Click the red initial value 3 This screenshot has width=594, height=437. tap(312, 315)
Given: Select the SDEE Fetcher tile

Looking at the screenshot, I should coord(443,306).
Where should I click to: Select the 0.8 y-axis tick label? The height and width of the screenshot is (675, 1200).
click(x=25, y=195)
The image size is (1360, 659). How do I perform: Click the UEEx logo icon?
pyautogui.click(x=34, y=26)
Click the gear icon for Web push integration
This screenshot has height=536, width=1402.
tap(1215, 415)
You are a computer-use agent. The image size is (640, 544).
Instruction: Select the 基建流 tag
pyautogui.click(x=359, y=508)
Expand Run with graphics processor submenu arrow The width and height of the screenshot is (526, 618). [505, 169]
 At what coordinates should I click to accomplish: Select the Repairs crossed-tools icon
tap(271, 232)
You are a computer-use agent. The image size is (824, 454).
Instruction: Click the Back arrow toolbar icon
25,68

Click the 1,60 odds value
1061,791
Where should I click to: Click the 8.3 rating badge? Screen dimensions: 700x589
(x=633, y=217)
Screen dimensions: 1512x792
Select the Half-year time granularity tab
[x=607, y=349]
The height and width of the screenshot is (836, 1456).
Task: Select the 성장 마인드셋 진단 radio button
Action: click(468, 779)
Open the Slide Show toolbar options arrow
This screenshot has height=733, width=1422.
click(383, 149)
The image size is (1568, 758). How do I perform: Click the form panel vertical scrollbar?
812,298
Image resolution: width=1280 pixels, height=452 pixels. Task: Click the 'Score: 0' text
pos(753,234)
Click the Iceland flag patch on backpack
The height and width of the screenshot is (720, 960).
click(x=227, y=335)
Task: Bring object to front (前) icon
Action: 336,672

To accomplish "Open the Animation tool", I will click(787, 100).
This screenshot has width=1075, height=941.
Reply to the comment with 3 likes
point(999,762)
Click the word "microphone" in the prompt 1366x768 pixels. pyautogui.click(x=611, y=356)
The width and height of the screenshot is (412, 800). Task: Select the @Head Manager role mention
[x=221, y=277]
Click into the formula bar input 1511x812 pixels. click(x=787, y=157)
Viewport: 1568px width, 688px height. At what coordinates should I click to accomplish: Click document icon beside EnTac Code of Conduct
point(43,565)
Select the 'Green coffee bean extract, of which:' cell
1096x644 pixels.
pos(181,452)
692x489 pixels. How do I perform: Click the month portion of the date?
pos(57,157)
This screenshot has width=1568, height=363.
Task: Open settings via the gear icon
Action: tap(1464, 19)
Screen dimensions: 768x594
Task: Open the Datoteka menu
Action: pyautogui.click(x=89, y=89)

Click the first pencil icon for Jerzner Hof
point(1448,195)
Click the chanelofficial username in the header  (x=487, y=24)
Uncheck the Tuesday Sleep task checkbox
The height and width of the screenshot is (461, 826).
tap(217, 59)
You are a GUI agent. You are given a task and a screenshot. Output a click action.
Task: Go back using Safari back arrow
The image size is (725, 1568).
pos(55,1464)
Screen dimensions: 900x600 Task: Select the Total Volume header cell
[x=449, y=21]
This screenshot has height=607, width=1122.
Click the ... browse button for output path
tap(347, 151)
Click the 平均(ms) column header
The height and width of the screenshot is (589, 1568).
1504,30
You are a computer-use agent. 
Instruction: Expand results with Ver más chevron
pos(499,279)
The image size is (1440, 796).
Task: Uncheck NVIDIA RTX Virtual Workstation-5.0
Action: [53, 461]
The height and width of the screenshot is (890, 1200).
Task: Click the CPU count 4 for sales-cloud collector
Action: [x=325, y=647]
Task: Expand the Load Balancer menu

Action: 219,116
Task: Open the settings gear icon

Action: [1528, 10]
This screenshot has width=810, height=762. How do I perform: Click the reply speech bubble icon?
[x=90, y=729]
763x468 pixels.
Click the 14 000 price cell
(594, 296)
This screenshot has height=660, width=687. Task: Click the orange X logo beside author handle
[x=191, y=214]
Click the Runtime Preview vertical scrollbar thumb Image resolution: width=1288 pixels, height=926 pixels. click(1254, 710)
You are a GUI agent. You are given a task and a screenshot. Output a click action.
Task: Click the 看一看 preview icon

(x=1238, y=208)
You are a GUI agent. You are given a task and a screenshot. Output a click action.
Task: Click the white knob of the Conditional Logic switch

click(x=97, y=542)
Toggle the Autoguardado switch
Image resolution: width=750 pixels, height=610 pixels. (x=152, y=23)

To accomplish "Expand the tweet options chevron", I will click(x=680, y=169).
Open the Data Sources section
┄┄┄┄┄┄┄┄┄┄┄┄┄┄┄┄┄┄┄┄
Reproduce the records above exactly.

Click the red initial value 3 This screenshot has width=594, height=437. tap(312, 315)
Given: Select the SDEE Fetcher tile

Looking at the screenshot, I should coord(443,306).
Where should I click to: Select the 0.8 y-axis tick label? The height and width of the screenshot is (675, 1200).
click(x=25, y=195)
The image size is (1360, 659). How do I perform: Click the UEEx logo icon?
pyautogui.click(x=34, y=26)
Click the gear icon for Web push integration
This screenshot has height=536, width=1402.
tap(1215, 415)
You are a computer-use agent. The image size is (640, 544).
Instruction: Select the 基建流 tag
pyautogui.click(x=359, y=508)
Expand Run with graphics processor submenu arrow The width and height of the screenshot is (526, 618). [505, 169]
 At what coordinates should I click to accomplish: Select the Repairs crossed-tools icon
tap(271, 232)
You are a computer-use agent. The image size is (824, 454).
Instruction: Click the Back arrow toolbar icon
25,68

Click the 1,60 odds value
1061,791
Where should I click to: Click the 8.3 rating badge? Screen dimensions: 700x589
(x=633, y=217)
Screen dimensions: 1512x792
Select the Half-year time granularity tab
[x=607, y=349]
The height and width of the screenshot is (836, 1456).
Task: Select the 성장 마인드셋 진단 radio button
Action: click(468, 779)
Open the Slide Show toolbar options arrow
This screenshot has height=733, width=1422.
click(383, 149)
The image size is (1568, 758). How do I perform: Click the form panel vertical scrollbar?
812,298
Image resolution: width=1280 pixels, height=452 pixels. Task: Click the 'Score: 0' text
pos(753,234)
Click the Iceland flag patch on backpack
The height and width of the screenshot is (720, 960).
click(x=227, y=335)
Task: Bring object to front (前) icon
Action: 336,672

To accomplish "Open the Animation tool", I will click(787, 100).
This screenshot has width=1075, height=941.
Reply to the comment with 3 likes
point(999,762)
Click the word "microphone" in the prompt 1366x768 pixels. pyautogui.click(x=611, y=356)
The width and height of the screenshot is (412, 800). Task: Select the @Head Manager role mention
[x=221, y=277]
Click into the formula bar input 1511x812 pixels. click(x=787, y=157)
Viewport: 1568px width, 688px height. At what coordinates should I click to accomplish: Click document icon beside EnTac Code of Conduct
point(43,565)
Select the 'Green coffee bean extract, of which:' cell
1096x644 pixels.
pos(181,452)
692x489 pixels. How do I perform: Click the month portion of the date?
pos(57,157)
This screenshot has width=1568, height=363.
Task: Open settings via the gear icon
Action: tap(1464, 19)
Screen dimensions: 768x594
Task: Open the Datoteka menu
Action: pyautogui.click(x=89, y=89)

Click the first pencil icon for Jerzner Hof
point(1448,195)
Click the chanelofficial username in the header  (x=487, y=24)
Uncheck the Tuesday Sleep task checkbox
The height and width of the screenshot is (461, 826).
tap(217, 59)
You are a GUI agent. You are given a task and a screenshot. Output a click action.
Task: Go back using Safari back arrow
The image size is (725, 1568).
pos(55,1464)
Screen dimensions: 900x600 Task: Select the Total Volume header cell
[x=449, y=21]
This screenshot has height=607, width=1122.
Click the ... browse button for output path
tap(347, 151)
Click the 平均(ms) column header
The height and width of the screenshot is (589, 1568).
1504,30
You are a computer-use agent. 
Instruction: Expand results with Ver más chevron
pos(499,279)
The image size is (1440, 796).
Task: Uncheck NVIDIA RTX Virtual Workstation-5.0
Action: [53, 461]
The height and width of the screenshot is (890, 1200).
Task: Click the CPU count 4 for sales-cloud collector
Action: [x=325, y=647]
Task: Expand the Load Balancer menu

Action: 219,116
Task: Open the settings gear icon

Action: [1528, 10]
This screenshot has width=810, height=762. How do I perform: Click the reply speech bubble icon?
[x=90, y=729]
763x468 pixels.
Click the 14 000 price cell
(594, 296)
This screenshot has height=660, width=687. Task: Click the orange X logo beside author handle
[x=191, y=214]
Click the Runtime Preview vertical scrollbar thumb Image resolution: width=1288 pixels, height=926 pixels. click(1254, 710)
You are a GUI agent. You are given a task and a screenshot. Output a click action.
Task: Click the 看一看 preview icon

(x=1238, y=208)
You are a GUI agent. You are given a task and a screenshot. Output a click action.
Task: Click the white knob of the Conditional Logic switch

click(x=97, y=542)
Toggle the Autoguardado switch
Image resolution: width=750 pixels, height=610 pixels. (x=152, y=23)

To accomplish "Expand the tweet options chevron", I will click(x=680, y=169).
Open the Data Sources section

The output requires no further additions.